L’ingresso è occupato da un’imponente cocktail station dove è prevista la mise en place (novità assoluta a Milano), organizzata in tre atolli e circondata dai tavoli comuni. La seconda sala, invece, è dedicata al ristorante-pizzeria.
Il decor mixa gli elementi d’epoca dello stile dell’edificio che lo ospita (un’antica azienda di distribuzione di giornali fondata all’inizio del Novecento), con altri più moderni, per un layout decisamente più audace e contemporaneo.
Il pavimento in legno si contrappone ai muri storici, lasciati in parte grezzi. Questo contrasto ne accentua l’aspetto da moderno loft ricavato da un ex spazio industriale.
L’ottone, l’elemento materico iconico di DryMilano, caratterizza la maggior parte delle finiture d’arredo come i grandi tavoli e le luci. I lampadari second life sono costruiti avvitando vecchi portalampade, con lampadine ad incandescenza di recupero o, ancora, attorcigliando ghirlande luminose da giardino attorno semplici barre.

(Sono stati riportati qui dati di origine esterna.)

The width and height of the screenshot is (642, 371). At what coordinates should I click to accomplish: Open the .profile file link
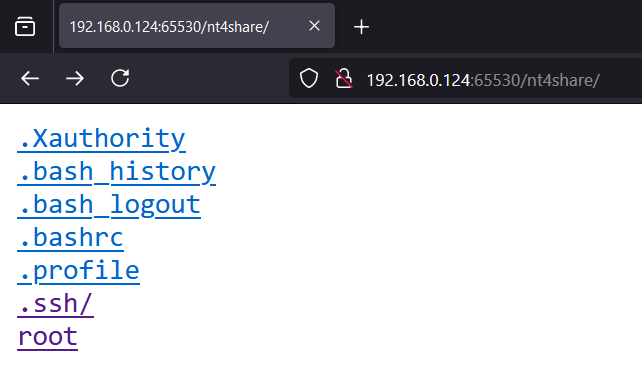point(78,271)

I separé DryMilano a tutta altezza, ottenuti sovrapponendo tavoli e pensili da cucina, delimitano gli spazi aperti rendendoli più intimi.
Extra Dry, il programma di video installazioni d’arte contemporanea curato da Paola Clerico/Case Chiuse, contribuisce a rafforzare l’atmosfera urban del locale e si apre alla città attraverso le proiezioni, su due delle vetrine, che saranno visibili anche all’esterno.